[WIP] UNNEST(REFCURSOR): allowing SELECT to consume data from a REFCURSOR

From: Dent John <denty(at)QQdd(dot)eu>
To: PostgreSQL Hackers <pgsql-hackers(at)postgresql(dot)org>
Cc: Roman Pekar <roma(dot)pekar(at)gmail(dot)com>, Pavel Stehule <pavel(dot)stehule(at)gmail(dot)com>
Subject: [WIP] UNNEST(REFCURSOR): allowing SELECT to consume data from a REFCURSOR
Date: 2019-09-17 20:06:08
Message-ID: B2AFCAB5-FACD-44BF-963F-7DD2735FAB5D@QQdd.eu
Views: Raw Message | Whole Thread | Download mbox | Resend email
Thread:
Lists: pgsql-hackers

Hi folks,

Prompted originally by a post by Roman Pekar [1], I wanted to share a revised version of a patch that allows REFCURSOR results to be consumed as data in a regular SQL query as well as my thoughts on how to improve the area as a whole.

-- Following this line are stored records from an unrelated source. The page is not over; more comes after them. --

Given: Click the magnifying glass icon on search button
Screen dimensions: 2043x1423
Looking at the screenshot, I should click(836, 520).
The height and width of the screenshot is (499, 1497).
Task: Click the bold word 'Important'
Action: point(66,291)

In order to be clear about the purpose and how I see it fitting into a broader context, I’ve started a new thread and I’d welcome discussion about it.

Background
----------

The ambition of this contribution is to make PostgreSQL able to efficiently support procedural language functions that either produce or consume sets (or both).

PostgreSQL already has some support for this in functions that return SETOFs. However, as my review [3] identified, there are some gaps in PostgreSQL’s current capability, as well as scope for extension to improve its overall capability.

This first patch addresses only a small part of the overall ambition, but I wanted to share both the patch and the overall ambition as work in progress, and I’d welcome comments on both. (The patch is still based on 12beta2.)

Problems to be solved
---------------------

1. Allow procedural languages (PLs) to efficiently consume sets of records

PostgreSQL does allow PL functions to consume sets, however it does so be feeding records to the function, one row per function invocation. REFCURSORs, however can be supplied as input parameters and their content consumed by the function as it wishes, but only if the PL supports the REFCURSOR concept.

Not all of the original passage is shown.